Where communities thrive


  • Join over 1.5M+ people
  • Join over 100K+ communities
  • Free without limits
  • Create your own community
People
Activity
    Jim Pivarski
    @jpivarski
    iterate_baskets and filling an empty array is the nearest Uproot 3 equivalent to that. (You had to do it manually because Uproot 3 didn't have a concatenate function.)
    Andrzej Novak
    @andrzejnovak
    Cool, so the syntax is definitely clearer, but it's still slower than root_numpy https://gist.github.com/3909bc0c9e05da11bd65e8bbf342d164 On a side note: concatenate doesn't actually load the file contents 10 times if I pass a list with 10 times the same file name, maybe that's a bug?
    Jim Pivarski
    @jpivarski
    I don't know if that should be considered a bug or not. It probably comes from the fact that wildcard-expansion of filenames can produce the same name multiple times (e.g. if there are multiple unknowns), and it comes from that. An argument could be made that it should combine duplicates when expanding a wildcarded string but not when combining items in a user-supplied list.
    Andrzej Novak
    @andrzejnovak
    Yeah, that's what I was guessing. I imagine that in a real use case it's not likely that a file would be fed in twice, but it's a strange behaviour to do on a list.
    But the either way, it is still slower than root_numpy
    Jim Pivarski
    @jpivarski
    You can simulate it with a bunch of symlinks. Uproot won't know that the symlinks point to the same file. But that's artificial for performance tests, anyway, since it ensures that the file is in warmed-cache, and physical reading is (in good cases) the biggest bottleneck.
    Andrzej Novak
    @andrzejnovak
    ah interesting, I didn't think of that
    Angus Hollands
    @agoose77
    @jpivarski is there a fast way to seek to a particular offset (in terms of entries) of a TTree using uproot?
    Jim Pivarski
    @jpivarski
    @agoose77 What is a TTree's offset?
    Jim Pivarski
    @jpivarski

    @agoose77 Oh! Do you mean the equivalent of TTree::GetEntry(entry_number)? Uproot doesn't "seek." It doesn't have a pointer to an entry number that gets updated as you iterate through it.

    A TTree consists of named TBranches, and each of those are split into small chunks called TBaskets. When ROOT does TTree::GetEntry, it checks to see if its pointer crosses a TBasket boundary, and if it does, it loads the next TBasket.

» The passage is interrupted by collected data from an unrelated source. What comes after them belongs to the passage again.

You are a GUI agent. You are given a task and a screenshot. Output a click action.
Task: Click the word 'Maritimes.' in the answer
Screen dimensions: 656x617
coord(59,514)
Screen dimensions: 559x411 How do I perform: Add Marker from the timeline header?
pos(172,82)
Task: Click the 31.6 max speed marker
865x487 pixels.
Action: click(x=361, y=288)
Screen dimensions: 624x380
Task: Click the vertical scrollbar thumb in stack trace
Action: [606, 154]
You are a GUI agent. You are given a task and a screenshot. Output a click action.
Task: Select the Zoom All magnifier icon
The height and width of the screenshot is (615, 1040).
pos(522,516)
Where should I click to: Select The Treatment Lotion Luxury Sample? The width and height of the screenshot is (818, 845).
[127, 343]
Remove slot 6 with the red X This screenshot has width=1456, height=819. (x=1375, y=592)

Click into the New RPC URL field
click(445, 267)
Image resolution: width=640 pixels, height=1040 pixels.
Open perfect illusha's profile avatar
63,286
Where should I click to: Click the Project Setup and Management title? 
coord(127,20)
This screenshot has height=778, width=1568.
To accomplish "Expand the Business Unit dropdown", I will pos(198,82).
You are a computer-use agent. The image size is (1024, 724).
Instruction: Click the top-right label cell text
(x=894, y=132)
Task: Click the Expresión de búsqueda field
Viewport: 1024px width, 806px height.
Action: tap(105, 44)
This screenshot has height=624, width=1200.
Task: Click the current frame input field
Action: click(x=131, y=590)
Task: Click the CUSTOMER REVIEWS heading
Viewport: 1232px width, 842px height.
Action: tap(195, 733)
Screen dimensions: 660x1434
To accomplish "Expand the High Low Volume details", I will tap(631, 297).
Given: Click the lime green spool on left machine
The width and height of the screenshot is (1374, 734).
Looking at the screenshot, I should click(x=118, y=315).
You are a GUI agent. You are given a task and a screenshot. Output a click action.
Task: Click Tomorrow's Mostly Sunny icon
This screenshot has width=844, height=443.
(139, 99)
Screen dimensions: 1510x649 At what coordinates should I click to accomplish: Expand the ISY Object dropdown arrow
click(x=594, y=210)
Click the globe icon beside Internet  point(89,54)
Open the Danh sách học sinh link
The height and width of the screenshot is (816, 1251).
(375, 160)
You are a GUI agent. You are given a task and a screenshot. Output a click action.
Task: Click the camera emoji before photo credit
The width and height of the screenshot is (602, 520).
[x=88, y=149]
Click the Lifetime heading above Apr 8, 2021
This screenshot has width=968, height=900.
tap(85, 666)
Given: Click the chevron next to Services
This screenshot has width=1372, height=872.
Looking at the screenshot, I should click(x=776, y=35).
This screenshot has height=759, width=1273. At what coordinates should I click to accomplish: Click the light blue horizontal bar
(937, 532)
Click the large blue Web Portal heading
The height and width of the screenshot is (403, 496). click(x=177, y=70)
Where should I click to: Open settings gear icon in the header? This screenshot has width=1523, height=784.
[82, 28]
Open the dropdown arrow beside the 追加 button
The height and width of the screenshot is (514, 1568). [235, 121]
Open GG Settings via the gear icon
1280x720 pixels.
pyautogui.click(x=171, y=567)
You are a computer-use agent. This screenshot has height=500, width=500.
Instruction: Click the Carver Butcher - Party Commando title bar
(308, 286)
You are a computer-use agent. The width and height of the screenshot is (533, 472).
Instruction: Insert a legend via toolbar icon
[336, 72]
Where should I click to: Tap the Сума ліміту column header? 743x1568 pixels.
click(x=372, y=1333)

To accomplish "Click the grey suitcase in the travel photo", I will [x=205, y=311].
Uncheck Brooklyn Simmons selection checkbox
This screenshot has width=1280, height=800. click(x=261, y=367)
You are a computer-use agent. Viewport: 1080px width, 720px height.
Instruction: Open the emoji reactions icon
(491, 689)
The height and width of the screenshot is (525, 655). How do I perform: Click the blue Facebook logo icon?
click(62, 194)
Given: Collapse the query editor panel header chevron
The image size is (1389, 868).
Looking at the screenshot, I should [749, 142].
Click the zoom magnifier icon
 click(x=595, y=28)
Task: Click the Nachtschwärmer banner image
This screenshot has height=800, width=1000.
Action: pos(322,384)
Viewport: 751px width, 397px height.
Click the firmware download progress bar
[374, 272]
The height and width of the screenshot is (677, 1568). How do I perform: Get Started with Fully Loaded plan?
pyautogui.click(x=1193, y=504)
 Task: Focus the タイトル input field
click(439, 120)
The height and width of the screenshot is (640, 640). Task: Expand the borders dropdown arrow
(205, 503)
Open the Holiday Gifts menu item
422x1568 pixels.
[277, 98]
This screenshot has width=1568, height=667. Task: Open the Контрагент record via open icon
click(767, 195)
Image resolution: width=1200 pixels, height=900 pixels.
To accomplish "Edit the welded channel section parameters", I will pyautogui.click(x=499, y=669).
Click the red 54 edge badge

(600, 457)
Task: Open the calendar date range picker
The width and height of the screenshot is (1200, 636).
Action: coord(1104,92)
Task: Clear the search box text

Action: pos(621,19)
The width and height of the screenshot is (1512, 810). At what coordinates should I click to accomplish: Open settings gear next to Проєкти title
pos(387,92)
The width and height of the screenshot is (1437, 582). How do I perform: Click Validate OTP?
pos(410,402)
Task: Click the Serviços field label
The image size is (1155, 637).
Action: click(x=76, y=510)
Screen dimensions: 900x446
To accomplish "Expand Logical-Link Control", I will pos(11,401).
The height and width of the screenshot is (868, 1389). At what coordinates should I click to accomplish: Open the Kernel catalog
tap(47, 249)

Otherwise, it fetches the entry from its already-loaded TBaskets.

    When you ask for ttree.arrays or tbranch.array from Uproot, it reads the desired range of entries from the file. It doesn't have a pointer to update: each access is a new thing, not a continuation. Except that there is a default cache (you set it when opening a file with uproot4.open), so re-reading the same array doesn't always go back to the file. Also, there's an uproot4.iterate function to iterate through chunks of events, not individual events, which handles "recently read TBaskets" the right way.

    Angus Hollands
    @agoose77
    @jpivarski thanks - I am basically looking in to using Dask in my analysis pipeline, for the parallelism + task-orchestration aspects. If i have multiple files, it's easy to introduce stupid parallelism but with for a few very large files, I'd want to be able to seek to different locations within those files for the different workers.
    Jim Pivarski
    @jpivarski
    @agoose77 What you want to do is use the entry_start and entry_stop parameters to the array/arrays methods to slice non-overlapping parts of the TBranch. If these entries don't line up with TBasket boundaries, then the tasks will redundantly load the same TBaskets. This would also be true of ROOT: the smallest unit of reading anything from a ROOT file is a TBasket, because this is a separately compressed buffer (you can't read an item from a compressed buffer without decompressing the whole buffer). If you want to try to optimize that, common_entry_offsets is a method that gives TBasket boundaries as entry numbers for a given set of TBranches.
    Angus Hollands
    @agoose77
    Thanks Jim, I appreciate the input on this!
    Eduardo Rodrigues
    @eduardo-rodrigues
    Dear all, at the July PyHEP 2020 workshop we got a lot of feedback saying that there would be interest in having topical WG meetings every now and then. We plan to take that feedback on board ... Please get in touch if you would like to make a suggestion for a topic/presentation ... You can get in touch with us conveners at hsf-pyhep-organisation@googlegroups.com ... Advance thanks.
    You can also write down here in Gitter some ideas, of course.
    Matthew Feickert
    @matthewfeickert

    Very nice talk from @eduardo-rodrigues at the HSF WLCG Virtual Workshop https://youtu.be/hf0fT0_VKfw :)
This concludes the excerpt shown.